Still, as aforesaid, there is something repellent in the way in which the doomed birds are treated. In England a Prevention officer soon summons the huckster who overcrowds his poultry in a crate and does not supply them with food or water; but in Egypt it is one of the common objects of the streets to see a bunch of fowls tied together by the legs and swinging from the vendor’s hand, wearily curving up their necks so as to get their heads in the normal position, while every now and then a case may be found where the seller finds that he requires refreshment and callously throws his load upon the ground, while in Eastern fashion he takes his seat at a café to sip his cup and smoke a cigarette.

Chapter Eleven

In such a climate as has been described Egypt offers every inducement for the planting of fruit trees that are likely to flourish under its ardent sun. Attempts have been made, and with fair success, but the raising of fruit has not reached that state of excellence warranted by fertility and the conditions of the climate. Examination very soon shows the reasons for this lack of prosperity, which is clearly the fault of the Egyptian gardener in his want of system, his easy, careless indifference, and his clinging to the old-fashioned way of planting a fruit tree, namely, placing it in a hole in the ground and leaving it to itself.

The first things that strike observers in visiting Egyptian gardens are the overcrowding of the trees, the neglect of precautions to keep them free from weeds, and in many cases the marked absence of pruning dealt out judiciously by one who knows a fruit tree and its needs – plenty of light and air, the removal of cross growth, and the fostering of bearing wood, here frequently injured by rank growth.
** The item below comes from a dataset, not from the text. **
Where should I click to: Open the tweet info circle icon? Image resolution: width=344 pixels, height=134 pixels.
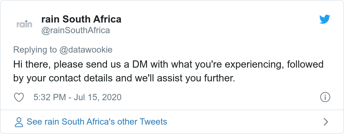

Then, again, the Egyptian gardener is as obstinate and conservative as his prototype in the western counties of England, who leaves his ancient apple-trees of the orchard to grow one into the other and become covered with grey lichen, while he religiously avoids the replacing of old and unprofitable trees by young ones.

The result of experience is – and the knowledge of what the land will do makes it certain – that in the following out of this defective system may be traced the want of quality, flavour, and quantity of some Egyptian fruits.

Of these it must be remembered that the settler and commencer of their cultivation would have to deal with several that are new to him in the way of growing, as well as those of the cooler parts of Europe.

Egypt suggests to the reader the ancient civilisation, with its pyramids, temples, and other monuments of its old-time grandeur, the great river, and, above all, the desert; but to come back from these to the simple and ordinary pursuit of gardening, the settler would be able to surround himself, as in California and Florida, but without the bitter disappointments produced by frosts, with several varieties of the golden apples of the Hesperides – oranges, to wit – the sweet, the bitter, the deeply tinted blood orange, and the mandarin. All of them grow well in Lower Egypt, and produce beautiful and profitable crops of fruit, as may be judged by the following. The sweet and mandarin trees will bear, upon a good average tree, from three hundred to four hundred oranges each – that is to say, good, sweet, juicy fruit, and these will sell readily wholesale at about two shillings per hundred; while, in the way of drawbacks for one who expects to make an income from his sales, it will be found here that, just as at home, the tree that in one season bears an exceptionally heavy crop is rather shy in its production in the next.

The words that follow deserve to be written in italics for the benefit of those who know the ravages and foulness that come upon an orange tree in company with the varieties of scale. There are no insect pests, neither, as has been intimated, are there frosts to destroy the bloom.